There is a potential issue however; FNV uses multiply (*) and xor (^),
whereas a lot of the existing hashes on strings and buffers just use
addition (+). Whilst FNV has much better distribution than the latter,
it will be slower on platforms without hardware multiply.
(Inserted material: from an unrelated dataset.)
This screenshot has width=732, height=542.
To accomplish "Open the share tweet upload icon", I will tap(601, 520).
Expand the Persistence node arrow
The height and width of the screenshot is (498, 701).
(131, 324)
The question
is as to whether the reduction in hash collisions (and the subsequent
following of collision list chains) is effective on these systems.
Using the nfs client node (nfsnodehash) as an example, here's some
results I achieved by:
- applying the attached diff to sys/nfs/nfs_node.c
- running the attached benchmark
- changing the value of nfs_hash_fnv to 1 to enable the
use of fnv_32_buf() in nfs_hash()
- re-running the attached benchmark
Results
-------
1) vmstat -h nfsnodehash:
total used util num average maximum
hash table buckets buckets % items chain chain
----------------------------------------------------------------------
with existing nfs_hash():
nfsnodehash 65536 1000 1.53 34688 34 105
using fnv_32_buf()
nfsnodehash 65536 27054 41.28 34867 1 6
There's much better distribution with the fnv_32 code.
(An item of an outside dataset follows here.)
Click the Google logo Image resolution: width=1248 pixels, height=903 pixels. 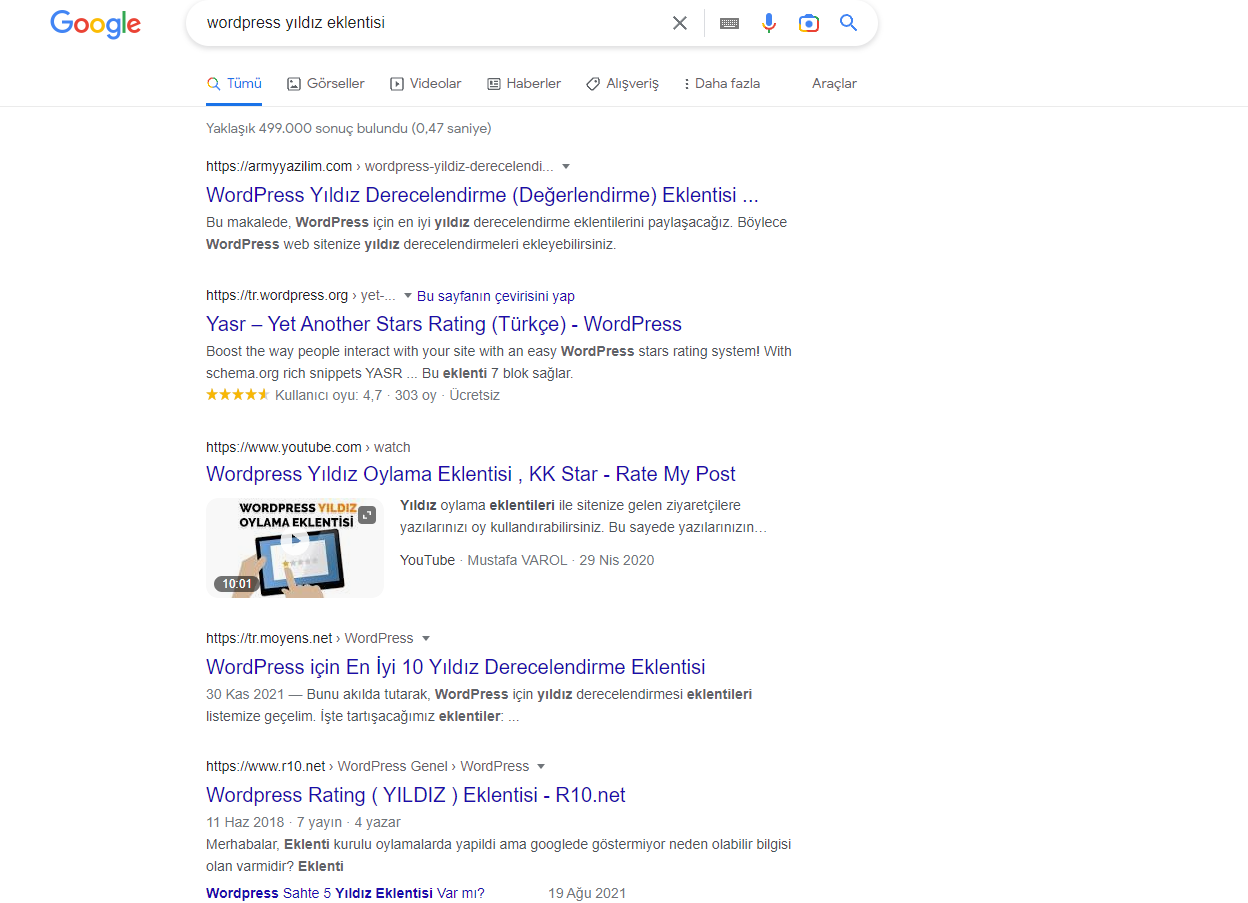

2) kernel profiling, and examining the hits on nfs_nget() and nfs_hash():
% cumulative self self total
time seconds seconds calls ns/call ns/call name
--------------------------------------------------------------
with existing nfs_hash():
0.60 194.78 1.48 83303 17.77 21.47 nfs_nget
0.01 228.36 0.02 83303 0.24 0.24 nfs_hash
using fnv_32_buf()
0.03 213.41 0.06 83305 0.72 2.35 nfs_nget
0.02 213.87 0.05 83305 0.60 0.60 nfs_hash
nfs_hash() is more expensive in the second case, but nfs_nget is
much more efficient because of the reduced hash collisions.
3) The actual benchmark
This is an 'ls -Rf' of an nfs mountpoint which has
approximately 330,000 files. The actual time to run
this took approximately the same amount of time in
both cases.
It would be interesting to see the test results from other people.
Here's the patch, and the benchmark. You'll need a -current vmstat(1).
I'm going to cut over to using fnv_32_buf() as the guts of nfs_hash()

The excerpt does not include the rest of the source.